-------- Entries provided
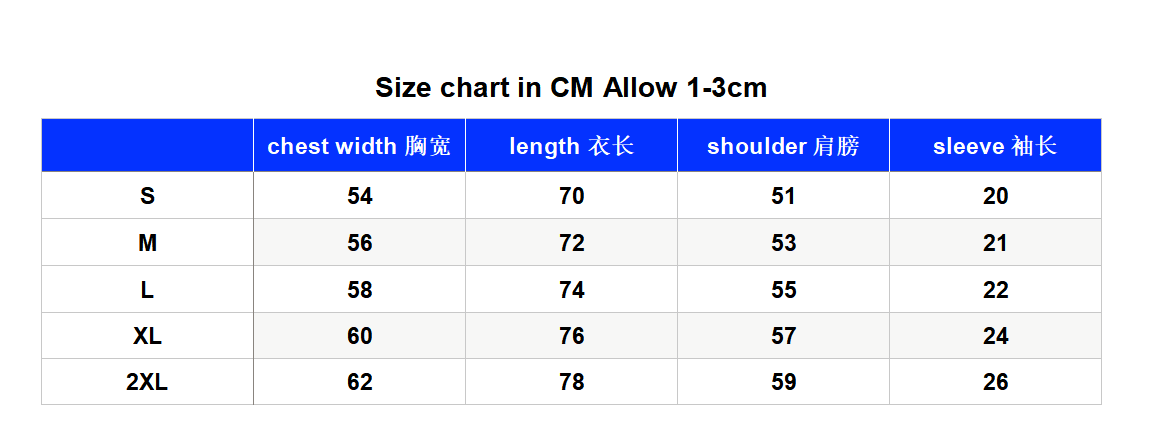The image size is (1154, 435).
Task: Click length value 78 for 2XL
Action: click(572, 382)
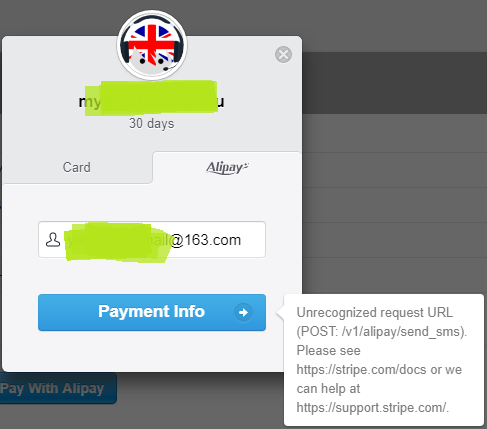Click the Please see line in the error tooltip
Screen dimensions: 487x429
tap(328, 351)
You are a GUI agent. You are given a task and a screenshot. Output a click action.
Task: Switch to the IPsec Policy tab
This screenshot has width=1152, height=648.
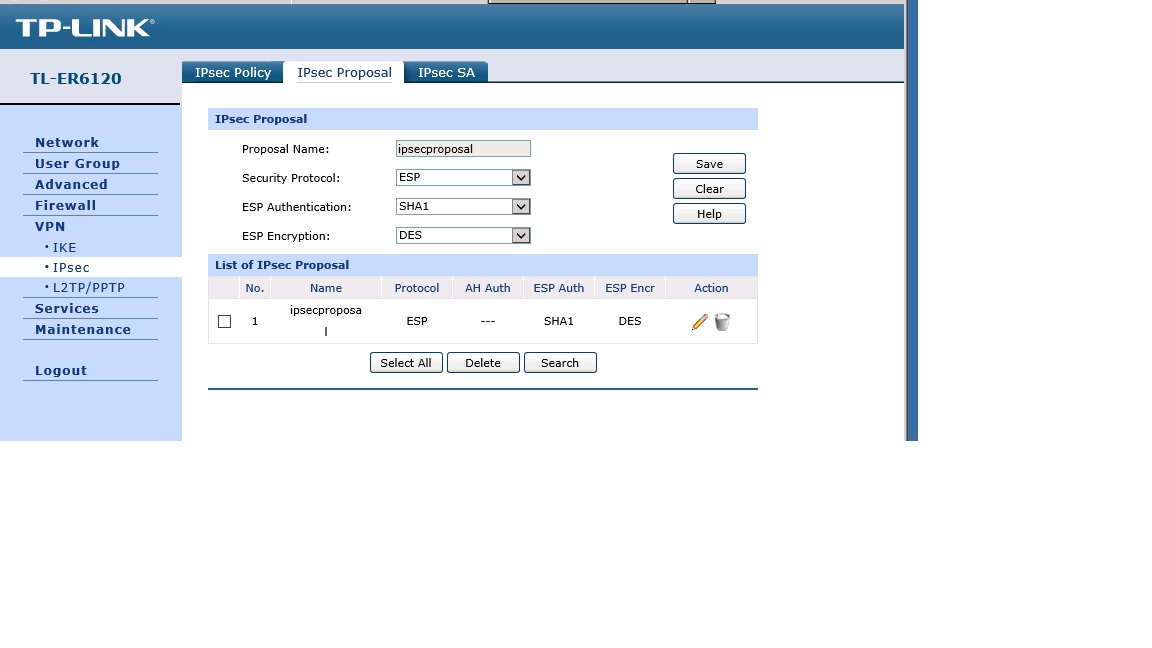(x=233, y=73)
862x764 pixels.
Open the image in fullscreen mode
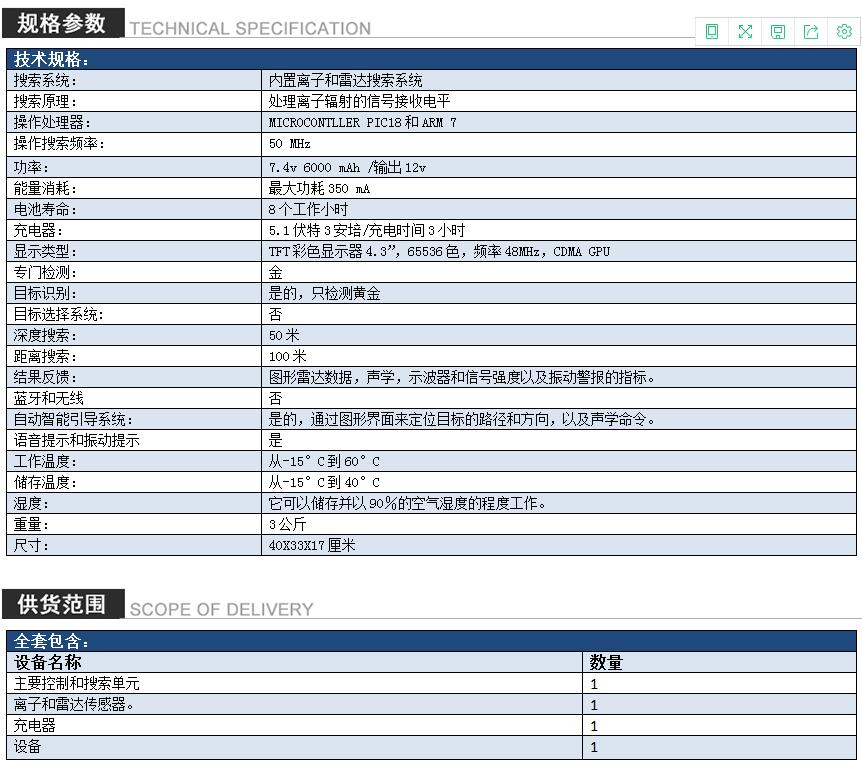pyautogui.click(x=745, y=32)
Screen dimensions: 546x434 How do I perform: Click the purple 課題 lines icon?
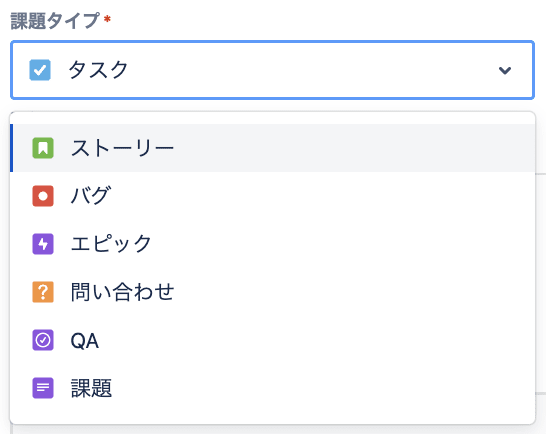43,388
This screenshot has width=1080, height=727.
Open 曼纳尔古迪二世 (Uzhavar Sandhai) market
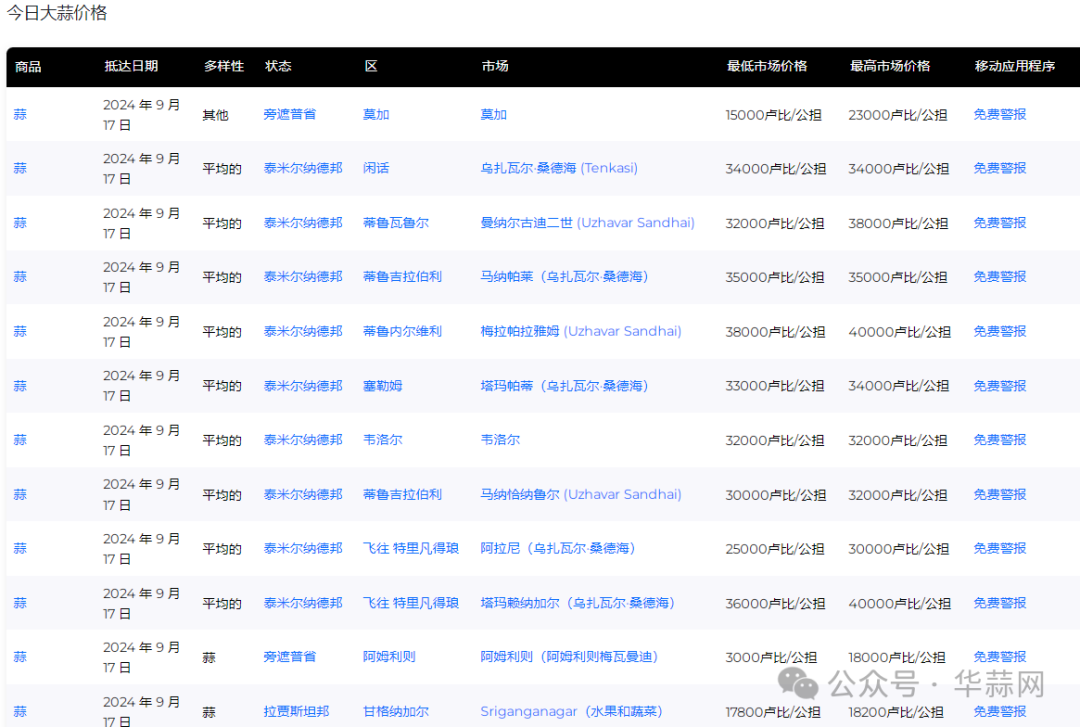click(587, 223)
----------------
### The problem
Only the lines from the one with "Task: Switch to the IPsec Policy tab" through the last line of the records above are wanted, copied exactly and with pictures omitted.

### Response
Task: Switch to the IPsec Policy tab
This screenshot has width=1152, height=648.
(x=233, y=73)
862x764 pixels.
Open the image in fullscreen mode
pyautogui.click(x=745, y=32)
Screen dimensions: 546x434 How do I perform: Click the purple 課題 lines icon?
43,388
This screenshot has width=1080, height=727.
Open 曼纳尔古迪二世 (Uzhavar Sandhai) market
click(587, 223)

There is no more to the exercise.